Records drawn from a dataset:

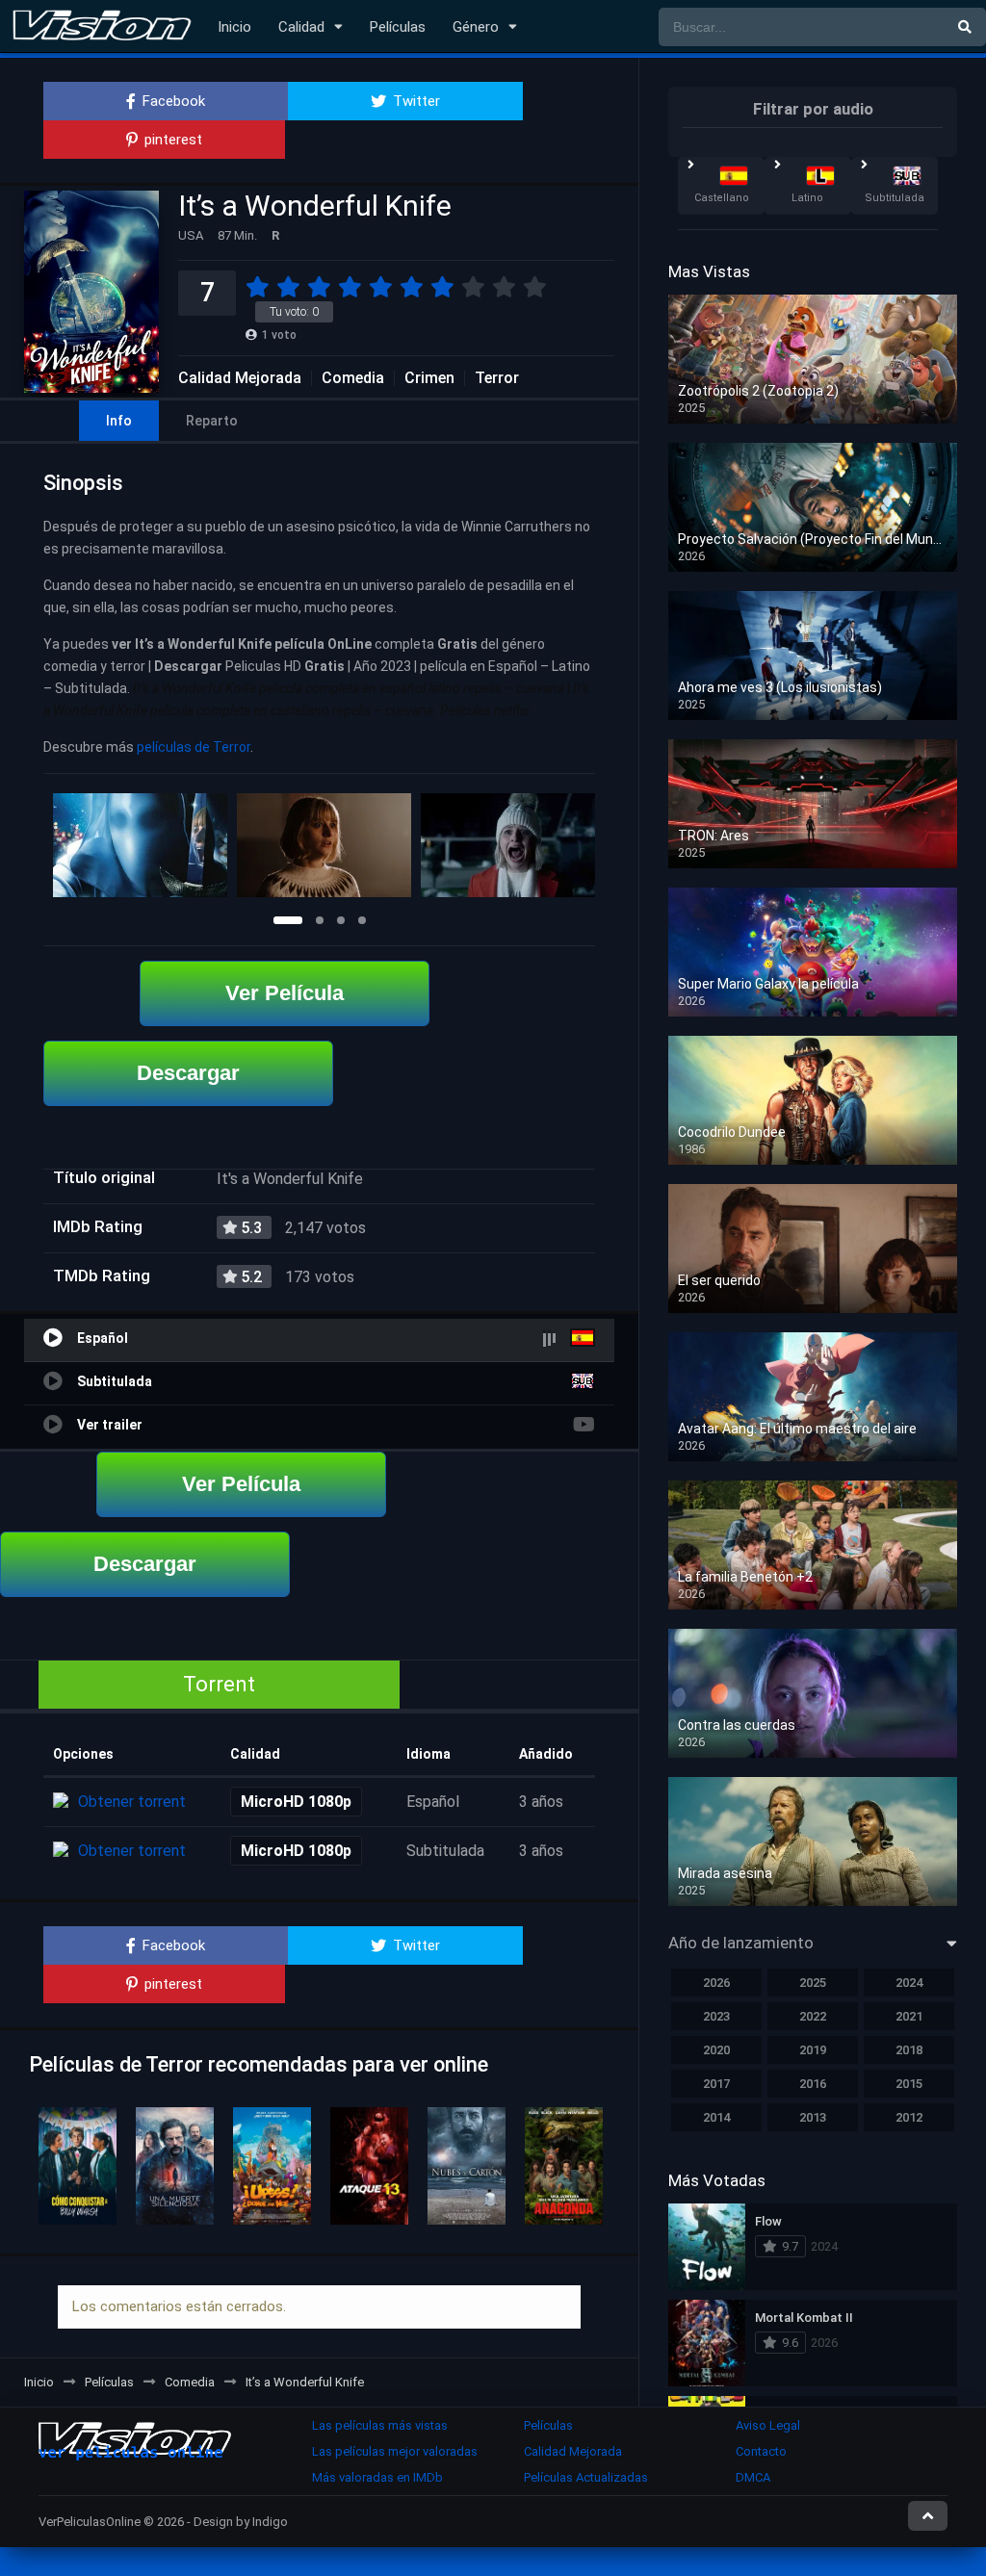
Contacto (761, 2451)
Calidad (301, 27)
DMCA (753, 2477)
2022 (812, 2016)
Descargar (188, 1073)
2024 (908, 1982)
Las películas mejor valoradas (395, 2451)
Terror (497, 378)
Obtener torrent (132, 1801)
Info (119, 420)
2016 (812, 2083)
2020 (716, 2050)
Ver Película (284, 993)
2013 (812, 2117)
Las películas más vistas (380, 2425)
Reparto (212, 420)
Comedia (353, 378)
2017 (716, 2083)
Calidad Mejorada (239, 378)
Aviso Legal (768, 2425)
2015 (908, 2083)
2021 (908, 2016)
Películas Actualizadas (586, 2477)
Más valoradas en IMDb (377, 2477)
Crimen (429, 378)
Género (476, 27)
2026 (716, 1982)
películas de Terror (193, 747)
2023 (716, 2016)
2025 (812, 1982)
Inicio (234, 27)
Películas (398, 27)
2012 (908, 2117)
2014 (716, 2117)
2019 (812, 2050)
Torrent (219, 1684)
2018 (908, 2050)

▶ **TASK BRIEF**: Return the lines above, from the one containing "películas de Terror (193, 747)" to the end, exactly as they stand.

▶ **RESPONSE BOX**:
películas de Terror (193, 747)
2023 (716, 2016)
2025 (812, 1982)
Inicio (234, 27)
Películas (398, 27)
2012 (908, 2117)
2014 (716, 2117)
2019 (812, 2050)
Torrent (219, 1684)
2018 (908, 2050)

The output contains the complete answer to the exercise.